§ EXERCISE GOAL
Below are lines of data; restate word for word those running from the line containing "会社情報 (702, 1720)" to the line containing "About us (433, 24)", inclusive, and no others.

§ Collected data
------------------------------------------------------------
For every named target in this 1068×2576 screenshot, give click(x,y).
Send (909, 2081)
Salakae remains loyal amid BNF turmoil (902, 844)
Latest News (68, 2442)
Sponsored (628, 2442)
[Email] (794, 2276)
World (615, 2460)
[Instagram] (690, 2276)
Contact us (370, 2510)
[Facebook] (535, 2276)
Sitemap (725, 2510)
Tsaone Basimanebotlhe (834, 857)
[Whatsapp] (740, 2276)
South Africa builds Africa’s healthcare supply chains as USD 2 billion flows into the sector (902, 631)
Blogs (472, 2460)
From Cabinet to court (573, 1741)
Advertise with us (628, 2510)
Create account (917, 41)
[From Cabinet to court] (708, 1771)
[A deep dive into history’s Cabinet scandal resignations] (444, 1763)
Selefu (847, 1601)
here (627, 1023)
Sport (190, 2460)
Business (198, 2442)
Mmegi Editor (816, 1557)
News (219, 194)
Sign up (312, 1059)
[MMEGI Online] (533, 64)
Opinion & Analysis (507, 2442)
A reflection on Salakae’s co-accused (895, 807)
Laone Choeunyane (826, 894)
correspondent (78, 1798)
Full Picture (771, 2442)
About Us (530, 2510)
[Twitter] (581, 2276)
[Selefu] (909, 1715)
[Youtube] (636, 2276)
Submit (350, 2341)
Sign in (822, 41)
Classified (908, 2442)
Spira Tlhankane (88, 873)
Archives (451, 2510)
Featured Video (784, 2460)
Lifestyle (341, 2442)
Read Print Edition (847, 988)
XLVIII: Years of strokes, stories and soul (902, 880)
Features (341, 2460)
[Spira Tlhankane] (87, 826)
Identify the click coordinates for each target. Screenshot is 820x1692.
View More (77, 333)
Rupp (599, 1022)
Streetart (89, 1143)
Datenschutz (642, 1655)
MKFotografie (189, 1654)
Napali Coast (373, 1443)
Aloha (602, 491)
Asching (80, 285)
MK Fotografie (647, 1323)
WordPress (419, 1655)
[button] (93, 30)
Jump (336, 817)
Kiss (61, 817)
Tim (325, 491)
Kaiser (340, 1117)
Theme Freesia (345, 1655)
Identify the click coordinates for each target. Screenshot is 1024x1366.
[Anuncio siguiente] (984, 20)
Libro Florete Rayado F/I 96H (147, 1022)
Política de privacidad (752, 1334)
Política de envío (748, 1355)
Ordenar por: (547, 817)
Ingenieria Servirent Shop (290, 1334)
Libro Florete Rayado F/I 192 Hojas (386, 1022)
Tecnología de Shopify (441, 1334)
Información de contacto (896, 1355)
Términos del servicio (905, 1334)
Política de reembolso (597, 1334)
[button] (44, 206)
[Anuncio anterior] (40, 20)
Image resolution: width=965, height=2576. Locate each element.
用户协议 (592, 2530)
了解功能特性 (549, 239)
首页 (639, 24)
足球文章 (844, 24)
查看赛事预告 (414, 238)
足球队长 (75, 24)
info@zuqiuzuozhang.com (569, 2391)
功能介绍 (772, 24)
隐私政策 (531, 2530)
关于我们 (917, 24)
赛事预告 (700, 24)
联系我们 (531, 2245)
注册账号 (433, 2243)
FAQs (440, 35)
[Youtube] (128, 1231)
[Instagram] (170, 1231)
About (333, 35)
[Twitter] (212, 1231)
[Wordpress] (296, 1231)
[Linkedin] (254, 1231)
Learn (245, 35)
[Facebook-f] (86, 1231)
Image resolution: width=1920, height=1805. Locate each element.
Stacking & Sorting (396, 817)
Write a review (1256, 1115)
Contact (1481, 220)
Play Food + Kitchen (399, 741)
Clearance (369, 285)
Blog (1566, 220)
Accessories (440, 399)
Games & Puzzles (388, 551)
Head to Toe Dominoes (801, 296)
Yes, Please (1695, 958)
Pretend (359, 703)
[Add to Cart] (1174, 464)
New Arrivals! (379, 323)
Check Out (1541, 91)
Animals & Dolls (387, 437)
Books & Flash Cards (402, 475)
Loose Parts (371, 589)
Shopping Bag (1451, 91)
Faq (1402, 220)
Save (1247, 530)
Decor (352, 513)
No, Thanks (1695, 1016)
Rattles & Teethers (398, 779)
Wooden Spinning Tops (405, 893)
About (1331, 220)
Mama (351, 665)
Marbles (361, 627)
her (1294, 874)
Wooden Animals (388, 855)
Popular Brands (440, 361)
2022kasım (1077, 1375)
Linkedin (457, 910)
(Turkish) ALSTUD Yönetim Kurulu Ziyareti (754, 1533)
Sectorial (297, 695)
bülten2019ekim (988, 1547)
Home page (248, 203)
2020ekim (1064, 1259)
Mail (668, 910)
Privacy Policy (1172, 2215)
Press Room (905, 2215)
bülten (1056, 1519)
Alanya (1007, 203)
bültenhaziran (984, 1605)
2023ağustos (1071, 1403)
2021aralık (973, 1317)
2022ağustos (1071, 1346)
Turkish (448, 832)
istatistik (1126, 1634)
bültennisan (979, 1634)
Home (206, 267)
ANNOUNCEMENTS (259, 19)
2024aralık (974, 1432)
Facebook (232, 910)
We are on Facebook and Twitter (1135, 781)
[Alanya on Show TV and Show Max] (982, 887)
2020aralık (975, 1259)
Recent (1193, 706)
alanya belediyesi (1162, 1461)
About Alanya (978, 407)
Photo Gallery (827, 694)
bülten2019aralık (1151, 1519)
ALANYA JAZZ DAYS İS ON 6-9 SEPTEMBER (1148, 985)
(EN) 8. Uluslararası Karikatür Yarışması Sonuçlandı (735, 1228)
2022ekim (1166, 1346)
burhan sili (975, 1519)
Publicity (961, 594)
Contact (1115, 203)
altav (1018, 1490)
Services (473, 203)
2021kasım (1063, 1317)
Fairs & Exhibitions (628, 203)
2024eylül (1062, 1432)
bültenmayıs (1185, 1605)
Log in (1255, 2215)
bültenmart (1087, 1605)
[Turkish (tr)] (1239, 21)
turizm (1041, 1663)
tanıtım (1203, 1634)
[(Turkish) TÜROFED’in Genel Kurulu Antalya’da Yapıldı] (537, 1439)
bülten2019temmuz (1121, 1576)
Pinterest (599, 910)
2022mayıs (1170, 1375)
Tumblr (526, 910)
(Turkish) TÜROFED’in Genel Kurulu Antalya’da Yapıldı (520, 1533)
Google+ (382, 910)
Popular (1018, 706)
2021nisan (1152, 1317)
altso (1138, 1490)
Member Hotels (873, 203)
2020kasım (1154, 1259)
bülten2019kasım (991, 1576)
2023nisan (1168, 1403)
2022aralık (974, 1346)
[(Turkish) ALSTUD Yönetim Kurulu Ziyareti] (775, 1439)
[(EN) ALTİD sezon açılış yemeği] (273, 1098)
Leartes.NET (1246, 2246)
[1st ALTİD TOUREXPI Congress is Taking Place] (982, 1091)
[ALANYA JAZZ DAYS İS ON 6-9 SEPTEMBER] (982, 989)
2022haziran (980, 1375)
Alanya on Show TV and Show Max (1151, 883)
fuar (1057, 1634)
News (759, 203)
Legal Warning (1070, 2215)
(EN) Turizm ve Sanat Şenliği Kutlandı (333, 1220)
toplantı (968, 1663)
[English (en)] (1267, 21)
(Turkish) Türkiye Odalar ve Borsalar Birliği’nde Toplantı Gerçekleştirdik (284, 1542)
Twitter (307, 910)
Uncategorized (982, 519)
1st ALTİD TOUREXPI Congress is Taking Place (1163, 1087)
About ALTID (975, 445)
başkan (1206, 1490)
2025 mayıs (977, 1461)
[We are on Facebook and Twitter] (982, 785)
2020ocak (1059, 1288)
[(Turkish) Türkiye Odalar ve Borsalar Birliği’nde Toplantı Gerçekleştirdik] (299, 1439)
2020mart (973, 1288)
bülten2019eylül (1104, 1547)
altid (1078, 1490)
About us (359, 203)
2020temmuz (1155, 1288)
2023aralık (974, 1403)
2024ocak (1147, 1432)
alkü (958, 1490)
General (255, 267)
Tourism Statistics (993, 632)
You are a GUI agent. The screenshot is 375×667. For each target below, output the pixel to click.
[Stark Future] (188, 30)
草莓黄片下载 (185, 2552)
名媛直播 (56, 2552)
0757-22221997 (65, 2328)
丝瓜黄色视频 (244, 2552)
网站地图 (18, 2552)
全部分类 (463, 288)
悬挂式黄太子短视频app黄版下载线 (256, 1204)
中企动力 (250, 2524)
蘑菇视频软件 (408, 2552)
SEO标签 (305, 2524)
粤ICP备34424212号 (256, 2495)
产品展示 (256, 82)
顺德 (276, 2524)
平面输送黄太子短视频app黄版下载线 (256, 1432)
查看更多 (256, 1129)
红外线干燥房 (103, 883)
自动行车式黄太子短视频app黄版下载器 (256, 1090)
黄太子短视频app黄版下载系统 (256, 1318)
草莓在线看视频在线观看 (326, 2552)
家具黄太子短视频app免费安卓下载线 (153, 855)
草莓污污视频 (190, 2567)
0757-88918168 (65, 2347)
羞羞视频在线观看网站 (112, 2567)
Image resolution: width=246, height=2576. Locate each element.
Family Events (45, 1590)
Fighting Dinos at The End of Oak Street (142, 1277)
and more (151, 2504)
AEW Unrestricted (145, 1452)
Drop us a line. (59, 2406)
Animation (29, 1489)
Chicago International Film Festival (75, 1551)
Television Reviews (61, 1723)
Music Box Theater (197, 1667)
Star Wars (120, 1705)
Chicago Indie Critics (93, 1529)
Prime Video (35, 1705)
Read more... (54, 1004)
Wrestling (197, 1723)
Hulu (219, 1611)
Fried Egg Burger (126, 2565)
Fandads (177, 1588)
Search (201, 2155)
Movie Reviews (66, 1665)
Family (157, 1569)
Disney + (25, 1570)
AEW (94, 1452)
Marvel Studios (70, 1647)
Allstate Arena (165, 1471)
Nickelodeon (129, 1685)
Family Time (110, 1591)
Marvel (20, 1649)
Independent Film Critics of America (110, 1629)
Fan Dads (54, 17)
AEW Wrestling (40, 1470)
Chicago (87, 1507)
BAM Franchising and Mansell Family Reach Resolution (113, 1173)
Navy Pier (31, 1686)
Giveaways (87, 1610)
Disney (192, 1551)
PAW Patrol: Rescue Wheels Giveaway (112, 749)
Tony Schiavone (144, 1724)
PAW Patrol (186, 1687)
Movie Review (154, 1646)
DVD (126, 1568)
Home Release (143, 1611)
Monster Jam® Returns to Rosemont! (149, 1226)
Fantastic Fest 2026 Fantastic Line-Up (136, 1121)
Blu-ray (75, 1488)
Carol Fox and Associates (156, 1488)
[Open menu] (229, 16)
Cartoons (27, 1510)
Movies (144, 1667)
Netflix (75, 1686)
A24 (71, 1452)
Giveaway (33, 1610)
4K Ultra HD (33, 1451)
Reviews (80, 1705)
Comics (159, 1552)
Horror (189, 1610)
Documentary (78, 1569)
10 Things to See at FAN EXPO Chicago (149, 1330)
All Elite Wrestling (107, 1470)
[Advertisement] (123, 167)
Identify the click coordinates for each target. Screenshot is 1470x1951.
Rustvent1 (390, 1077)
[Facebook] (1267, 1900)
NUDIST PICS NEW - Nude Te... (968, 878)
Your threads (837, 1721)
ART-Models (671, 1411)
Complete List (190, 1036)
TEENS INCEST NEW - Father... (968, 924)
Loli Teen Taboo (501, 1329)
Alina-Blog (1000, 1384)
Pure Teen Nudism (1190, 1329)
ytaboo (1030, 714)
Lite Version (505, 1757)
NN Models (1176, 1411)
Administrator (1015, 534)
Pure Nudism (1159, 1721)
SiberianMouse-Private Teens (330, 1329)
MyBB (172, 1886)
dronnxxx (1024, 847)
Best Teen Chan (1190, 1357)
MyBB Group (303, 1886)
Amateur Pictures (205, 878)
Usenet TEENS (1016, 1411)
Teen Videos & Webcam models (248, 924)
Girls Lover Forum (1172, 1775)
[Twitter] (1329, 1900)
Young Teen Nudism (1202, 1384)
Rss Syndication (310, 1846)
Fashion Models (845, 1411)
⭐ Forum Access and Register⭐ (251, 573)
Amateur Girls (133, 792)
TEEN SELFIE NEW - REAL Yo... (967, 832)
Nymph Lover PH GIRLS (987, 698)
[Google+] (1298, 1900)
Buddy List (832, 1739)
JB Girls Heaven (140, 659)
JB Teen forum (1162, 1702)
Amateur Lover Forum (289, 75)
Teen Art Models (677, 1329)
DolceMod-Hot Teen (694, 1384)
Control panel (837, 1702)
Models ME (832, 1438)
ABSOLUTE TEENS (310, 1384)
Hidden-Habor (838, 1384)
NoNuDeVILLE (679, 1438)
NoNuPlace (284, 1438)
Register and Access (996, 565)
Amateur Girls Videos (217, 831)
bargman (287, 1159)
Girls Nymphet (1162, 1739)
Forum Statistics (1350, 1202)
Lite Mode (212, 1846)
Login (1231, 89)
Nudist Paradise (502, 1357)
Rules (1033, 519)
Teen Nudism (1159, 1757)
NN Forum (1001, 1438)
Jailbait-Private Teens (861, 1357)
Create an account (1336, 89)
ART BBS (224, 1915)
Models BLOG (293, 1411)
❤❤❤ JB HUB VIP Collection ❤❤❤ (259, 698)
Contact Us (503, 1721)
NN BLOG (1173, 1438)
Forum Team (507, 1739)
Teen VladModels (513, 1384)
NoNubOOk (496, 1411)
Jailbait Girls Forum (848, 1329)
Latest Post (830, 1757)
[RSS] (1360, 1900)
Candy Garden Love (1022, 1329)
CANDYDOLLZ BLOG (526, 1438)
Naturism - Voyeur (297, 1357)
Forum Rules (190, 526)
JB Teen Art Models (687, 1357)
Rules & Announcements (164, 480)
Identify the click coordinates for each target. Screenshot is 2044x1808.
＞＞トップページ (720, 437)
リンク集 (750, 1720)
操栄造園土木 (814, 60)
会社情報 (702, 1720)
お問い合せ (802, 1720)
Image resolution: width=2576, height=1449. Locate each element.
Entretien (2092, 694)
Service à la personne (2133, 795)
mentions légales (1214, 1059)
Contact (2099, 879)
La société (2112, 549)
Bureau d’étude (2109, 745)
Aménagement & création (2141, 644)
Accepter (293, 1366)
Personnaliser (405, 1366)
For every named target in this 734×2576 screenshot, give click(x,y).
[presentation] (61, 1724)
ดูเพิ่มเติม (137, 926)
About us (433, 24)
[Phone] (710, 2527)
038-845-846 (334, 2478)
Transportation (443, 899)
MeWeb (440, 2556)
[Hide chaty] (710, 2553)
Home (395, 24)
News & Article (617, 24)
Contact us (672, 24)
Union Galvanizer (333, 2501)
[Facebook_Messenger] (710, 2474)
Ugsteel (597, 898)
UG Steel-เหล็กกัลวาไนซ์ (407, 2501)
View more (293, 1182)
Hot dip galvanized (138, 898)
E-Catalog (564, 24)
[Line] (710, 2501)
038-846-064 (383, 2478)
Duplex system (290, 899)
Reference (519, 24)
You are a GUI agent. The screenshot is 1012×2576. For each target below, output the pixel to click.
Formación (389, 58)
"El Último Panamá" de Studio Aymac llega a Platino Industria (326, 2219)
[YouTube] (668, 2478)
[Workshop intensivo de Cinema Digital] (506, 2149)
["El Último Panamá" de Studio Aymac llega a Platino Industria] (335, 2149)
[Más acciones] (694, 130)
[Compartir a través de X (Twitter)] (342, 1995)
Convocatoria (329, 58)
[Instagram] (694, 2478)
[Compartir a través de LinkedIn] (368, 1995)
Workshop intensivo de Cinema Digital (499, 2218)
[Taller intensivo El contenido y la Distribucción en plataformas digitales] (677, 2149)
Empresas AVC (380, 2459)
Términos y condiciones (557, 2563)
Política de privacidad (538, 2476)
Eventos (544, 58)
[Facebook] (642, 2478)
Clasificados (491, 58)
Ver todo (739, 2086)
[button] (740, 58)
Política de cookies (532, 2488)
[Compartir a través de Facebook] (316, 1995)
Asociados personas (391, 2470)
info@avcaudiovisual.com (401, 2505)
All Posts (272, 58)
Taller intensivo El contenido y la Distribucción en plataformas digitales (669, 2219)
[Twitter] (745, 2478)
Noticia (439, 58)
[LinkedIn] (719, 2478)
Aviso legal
------------------------------------------------------------
§ EXERCISE RESPONSE
会社情報 (702, 1720)
お問い合せ (802, 1720)
Image resolution: width=2576, height=1449. Locate each element.
Entretien (2092, 694)
Service à la personne (2133, 795)
mentions légales (1214, 1059)
Contact (2099, 879)
La société (2112, 549)
Bureau d’étude (2109, 745)
Aménagement & création (2141, 644)
Accepter (293, 1366)
Personnaliser (405, 1366)
For every named target in this 734×2576 screenshot, give click(x,y).
[presentation] (61, 1724)
ดูเพิ่มเติม (137, 926)
About us (433, 24)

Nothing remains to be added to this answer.